From the line with "Where should I click to: Click the Secured" through the line with "Screen dimensions: 1246x952", inclusive, return each line of the data below exactly and leave the rest out.

Stored data
*** Begin section ***

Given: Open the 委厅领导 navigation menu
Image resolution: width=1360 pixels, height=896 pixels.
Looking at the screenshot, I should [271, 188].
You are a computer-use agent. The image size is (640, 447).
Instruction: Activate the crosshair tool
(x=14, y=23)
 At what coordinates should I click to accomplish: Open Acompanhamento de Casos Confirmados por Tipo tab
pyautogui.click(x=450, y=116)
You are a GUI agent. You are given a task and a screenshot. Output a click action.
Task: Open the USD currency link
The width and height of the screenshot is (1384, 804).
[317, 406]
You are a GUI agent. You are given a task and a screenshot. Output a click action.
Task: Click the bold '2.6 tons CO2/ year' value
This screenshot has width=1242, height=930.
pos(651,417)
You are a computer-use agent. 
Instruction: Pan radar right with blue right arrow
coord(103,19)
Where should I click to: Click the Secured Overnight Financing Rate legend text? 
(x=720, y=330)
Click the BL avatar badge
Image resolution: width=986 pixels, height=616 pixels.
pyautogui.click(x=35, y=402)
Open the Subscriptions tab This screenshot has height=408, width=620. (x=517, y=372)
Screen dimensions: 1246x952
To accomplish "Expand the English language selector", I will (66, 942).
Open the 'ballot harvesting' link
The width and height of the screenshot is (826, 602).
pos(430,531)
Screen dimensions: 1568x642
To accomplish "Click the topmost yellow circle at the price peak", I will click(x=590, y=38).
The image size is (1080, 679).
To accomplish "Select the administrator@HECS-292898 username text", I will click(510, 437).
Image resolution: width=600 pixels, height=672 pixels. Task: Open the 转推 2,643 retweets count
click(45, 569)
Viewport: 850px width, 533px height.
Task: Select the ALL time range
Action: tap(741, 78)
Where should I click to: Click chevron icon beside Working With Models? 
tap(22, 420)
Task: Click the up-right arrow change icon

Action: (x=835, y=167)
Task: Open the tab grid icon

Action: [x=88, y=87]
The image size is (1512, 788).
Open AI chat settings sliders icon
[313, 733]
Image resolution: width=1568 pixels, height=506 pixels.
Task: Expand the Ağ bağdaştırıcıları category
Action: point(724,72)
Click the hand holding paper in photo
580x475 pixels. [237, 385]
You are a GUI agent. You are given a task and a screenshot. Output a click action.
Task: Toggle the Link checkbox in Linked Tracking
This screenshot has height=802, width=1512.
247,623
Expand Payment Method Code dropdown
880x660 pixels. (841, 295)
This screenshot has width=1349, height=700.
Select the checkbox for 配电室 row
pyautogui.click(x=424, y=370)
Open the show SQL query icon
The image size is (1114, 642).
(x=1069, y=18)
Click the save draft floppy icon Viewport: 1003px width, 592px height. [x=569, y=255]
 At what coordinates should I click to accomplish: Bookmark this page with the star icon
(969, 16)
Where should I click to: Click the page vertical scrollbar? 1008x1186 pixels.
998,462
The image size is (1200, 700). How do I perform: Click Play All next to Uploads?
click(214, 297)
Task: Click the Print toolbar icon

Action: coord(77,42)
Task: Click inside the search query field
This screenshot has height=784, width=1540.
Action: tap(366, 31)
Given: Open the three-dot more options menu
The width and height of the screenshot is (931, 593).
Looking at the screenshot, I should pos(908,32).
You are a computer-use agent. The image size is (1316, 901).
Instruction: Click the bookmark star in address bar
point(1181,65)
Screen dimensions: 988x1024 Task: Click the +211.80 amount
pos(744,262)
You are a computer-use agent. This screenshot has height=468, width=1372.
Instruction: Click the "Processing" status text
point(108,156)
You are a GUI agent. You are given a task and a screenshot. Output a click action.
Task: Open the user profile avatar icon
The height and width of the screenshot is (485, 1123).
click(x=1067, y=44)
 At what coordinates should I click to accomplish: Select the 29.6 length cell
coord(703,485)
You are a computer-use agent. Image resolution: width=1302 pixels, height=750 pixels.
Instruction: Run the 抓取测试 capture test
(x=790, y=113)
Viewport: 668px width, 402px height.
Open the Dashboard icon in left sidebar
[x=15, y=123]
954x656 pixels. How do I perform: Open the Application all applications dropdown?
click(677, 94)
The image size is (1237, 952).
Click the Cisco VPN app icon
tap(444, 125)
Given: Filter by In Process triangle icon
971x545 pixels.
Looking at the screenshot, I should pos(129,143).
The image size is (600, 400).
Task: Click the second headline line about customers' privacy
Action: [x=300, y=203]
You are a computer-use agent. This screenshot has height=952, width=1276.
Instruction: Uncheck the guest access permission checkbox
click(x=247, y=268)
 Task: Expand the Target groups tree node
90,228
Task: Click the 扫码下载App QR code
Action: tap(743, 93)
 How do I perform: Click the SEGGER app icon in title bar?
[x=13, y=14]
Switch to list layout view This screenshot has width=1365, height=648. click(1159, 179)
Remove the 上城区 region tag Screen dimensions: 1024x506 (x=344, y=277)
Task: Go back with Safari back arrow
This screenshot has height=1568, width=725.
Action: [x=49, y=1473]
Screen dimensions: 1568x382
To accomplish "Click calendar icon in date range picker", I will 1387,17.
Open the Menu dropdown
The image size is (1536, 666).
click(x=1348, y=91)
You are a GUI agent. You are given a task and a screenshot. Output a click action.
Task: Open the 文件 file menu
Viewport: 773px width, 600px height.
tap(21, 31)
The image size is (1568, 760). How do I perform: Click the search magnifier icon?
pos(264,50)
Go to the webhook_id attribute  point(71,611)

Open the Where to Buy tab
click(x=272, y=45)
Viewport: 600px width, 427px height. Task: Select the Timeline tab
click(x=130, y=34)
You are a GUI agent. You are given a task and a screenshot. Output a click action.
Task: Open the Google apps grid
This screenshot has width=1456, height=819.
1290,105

*** End section ***

■ **Exercise answer**:
Where should I click to: Click the Secured Overnight Financing Rate legend text? 
(x=720, y=330)
Click the BL avatar badge
Image resolution: width=986 pixels, height=616 pixels.
pyautogui.click(x=35, y=402)
Open the Subscriptions tab This screenshot has height=408, width=620. (x=517, y=372)
Screen dimensions: 1246x952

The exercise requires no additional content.